DESCRIPTION OF THE TASK:
From the line containing "Screen dimensions: 1024x569" to the last line of the records, reproduce every line exactly and print nothing else.

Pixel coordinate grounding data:
****************
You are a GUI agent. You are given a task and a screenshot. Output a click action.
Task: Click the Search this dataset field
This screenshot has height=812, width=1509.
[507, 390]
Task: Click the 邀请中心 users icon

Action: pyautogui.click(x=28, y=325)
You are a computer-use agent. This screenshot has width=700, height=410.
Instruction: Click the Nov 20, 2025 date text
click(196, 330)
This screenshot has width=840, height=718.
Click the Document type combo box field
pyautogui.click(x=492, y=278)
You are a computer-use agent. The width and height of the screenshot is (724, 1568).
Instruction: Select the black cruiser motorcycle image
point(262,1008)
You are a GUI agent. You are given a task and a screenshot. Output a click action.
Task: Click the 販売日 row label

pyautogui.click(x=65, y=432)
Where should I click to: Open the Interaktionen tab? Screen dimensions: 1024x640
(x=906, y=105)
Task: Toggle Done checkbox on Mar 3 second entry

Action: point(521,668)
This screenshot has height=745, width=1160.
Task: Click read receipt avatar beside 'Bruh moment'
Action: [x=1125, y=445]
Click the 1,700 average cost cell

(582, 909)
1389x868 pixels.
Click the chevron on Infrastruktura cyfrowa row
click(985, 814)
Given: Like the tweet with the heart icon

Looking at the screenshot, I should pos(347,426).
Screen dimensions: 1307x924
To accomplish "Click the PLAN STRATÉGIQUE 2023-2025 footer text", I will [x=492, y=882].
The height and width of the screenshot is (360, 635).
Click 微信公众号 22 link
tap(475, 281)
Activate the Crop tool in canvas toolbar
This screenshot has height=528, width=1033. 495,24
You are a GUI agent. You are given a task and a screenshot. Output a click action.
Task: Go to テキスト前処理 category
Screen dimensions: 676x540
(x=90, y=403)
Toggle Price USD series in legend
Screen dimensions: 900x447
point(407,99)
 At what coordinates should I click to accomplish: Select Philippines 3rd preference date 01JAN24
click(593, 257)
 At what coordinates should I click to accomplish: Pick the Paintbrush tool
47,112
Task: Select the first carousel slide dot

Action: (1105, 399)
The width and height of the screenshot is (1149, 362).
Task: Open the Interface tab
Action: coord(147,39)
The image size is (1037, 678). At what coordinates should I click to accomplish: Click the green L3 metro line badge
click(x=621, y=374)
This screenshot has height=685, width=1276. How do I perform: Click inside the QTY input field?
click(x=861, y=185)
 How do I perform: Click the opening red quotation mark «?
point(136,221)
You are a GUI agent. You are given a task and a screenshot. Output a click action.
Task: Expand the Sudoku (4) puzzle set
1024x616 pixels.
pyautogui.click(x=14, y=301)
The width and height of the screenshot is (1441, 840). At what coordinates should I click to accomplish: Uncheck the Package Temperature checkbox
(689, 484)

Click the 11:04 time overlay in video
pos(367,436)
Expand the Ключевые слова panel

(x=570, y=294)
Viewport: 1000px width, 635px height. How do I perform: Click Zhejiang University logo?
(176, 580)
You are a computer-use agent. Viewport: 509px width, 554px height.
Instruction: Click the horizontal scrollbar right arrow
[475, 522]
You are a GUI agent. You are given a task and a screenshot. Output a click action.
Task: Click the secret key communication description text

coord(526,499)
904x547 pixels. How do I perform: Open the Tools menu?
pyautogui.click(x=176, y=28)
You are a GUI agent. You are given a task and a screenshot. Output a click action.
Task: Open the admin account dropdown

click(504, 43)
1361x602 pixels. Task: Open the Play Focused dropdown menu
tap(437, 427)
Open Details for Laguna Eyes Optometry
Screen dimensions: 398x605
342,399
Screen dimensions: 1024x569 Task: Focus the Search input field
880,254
****************
PROBLEM SOLUTION:
Screen dimensions: 1024x569 Task: Focus the Search input field
880,254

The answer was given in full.